大通りの端には屋台らしきものが沢山出ている。その中には、ホットドッグや、ハンバーガー、更にナンの上にカレーに似た何かをかけた食べ物等々、地球でよく見かけた食べ物を売っている。
すぐ近くの広場では、ご老人が広場に設置されたベンチに座り新聞らしき物を読んでいる。また、子供達が、サッカーボールを蹴りながら無邪気に遊んでいる。
『この世界は、意外と文明が進んでいるんだな』
『はい、アカシックレコードによると、やはり一番の原因は、100年ごとに召喚される異世界からの勇者です』
『異世界からの召喚って、絶対地球からだろ』
『ええ、1100年前に何者が召喚した勇者、ランキャスター初代国王の圧倒的火力と知識に目を付けたバンクス帝国が、100年ごとに転移型魔法陣で召喚しているようです』
『地球人からしたら、帝国は連続誘拐犯。だが、向こうからしたら、短期間で戦力増加可能な駒…か』
『それと、今年で最後に召喚を行ってから100年目になります。バンクス帝国は今まさに召喚の準備中です』
成程…しかしその召喚を止める義務は俺に無い。召喚を止めたかったら、バンクス帝国以外他国で連合軍を作り、そしてバンクス帝国を滅ぼし、勇者召喚に関する資料を全て燃やせばいいだけの話。でも、人類はそれをしない。内心どの国も簡単に手に入る戦力を求めているのだろう。
ナビリスと勇者について話していたら、いつの間にか街の武器屋に着いた。
煉瓦と石造りが合わさった立派な建物で、ハンマーの絵が描かれた看板があり、開けっ放しの茶色く焦げた木製の扉を潜った。
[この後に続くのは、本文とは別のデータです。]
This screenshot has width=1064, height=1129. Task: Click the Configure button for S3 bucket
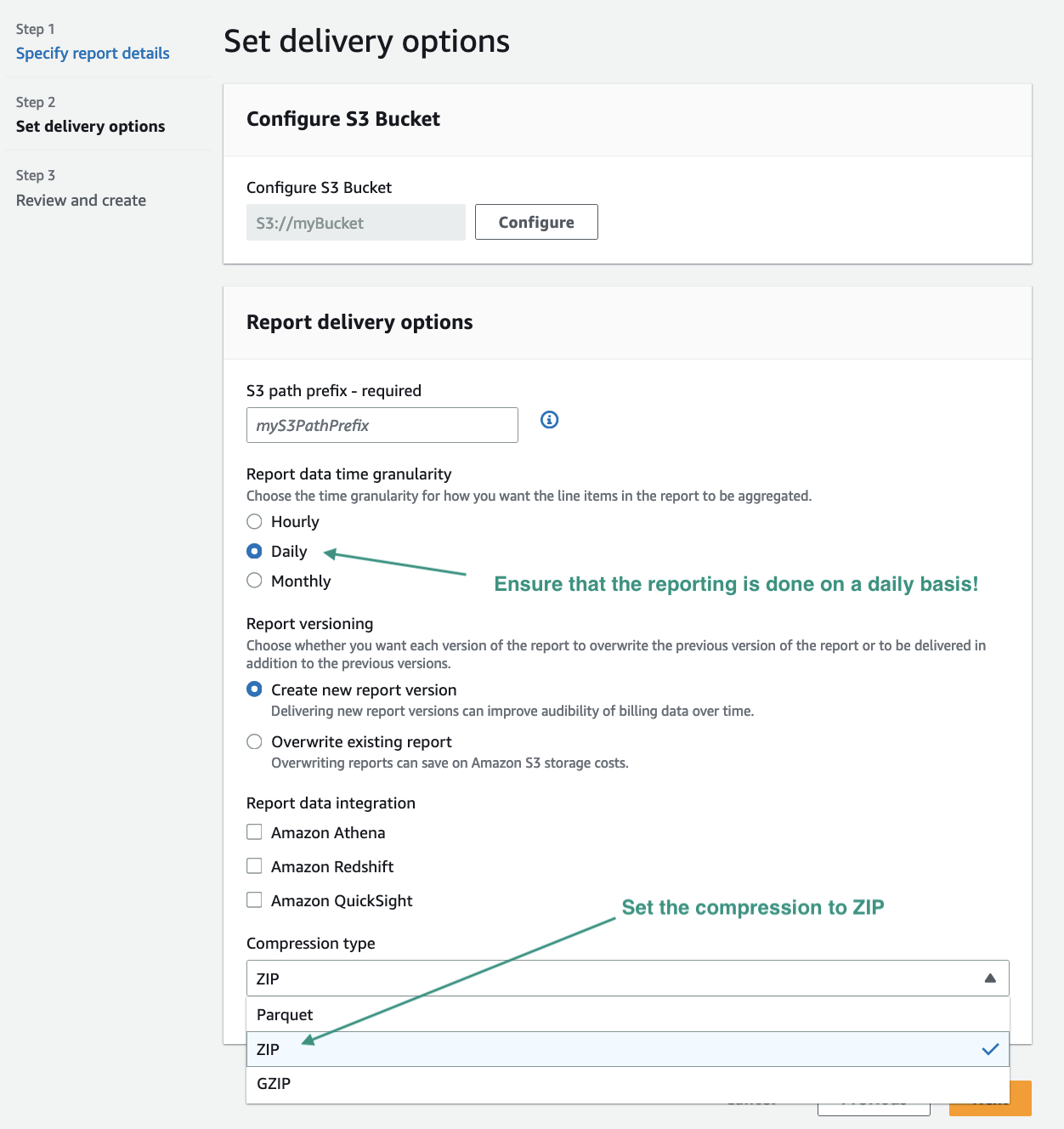pos(535,222)
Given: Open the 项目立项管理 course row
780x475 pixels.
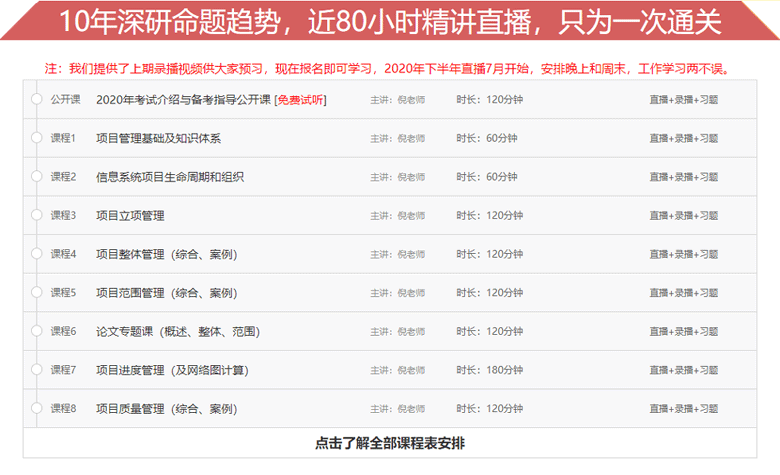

店内の壁には所狭しとショートソード、ロングソード、バスタードソード、大剣、短剣、槍、斧、メイス、ハンマー、レイピア、エストック、そして刀、種子島らしき火縄銃も飾られ、そして床に置いてある樽の中には魔法使いが使用する杖が入って売られている。
予想を超えた武器の種類の多さに時間が掛かりそうだ。俺以外の客も15名程、壁に飾った武器や杖を物色しており、全て鉄でできたカウンターには店内に入って来た俺をジロリと睨みつけてきた筋肉髭親父がすぐに興味を無くして、手元の短剣を丸形の砥石で磨く作業に戻った。
俺は剣が壁に並べられたセクションへ行き、何も変哲の無い普通の素材で作られたロングソードを手に取り、それをカウンターに置いた。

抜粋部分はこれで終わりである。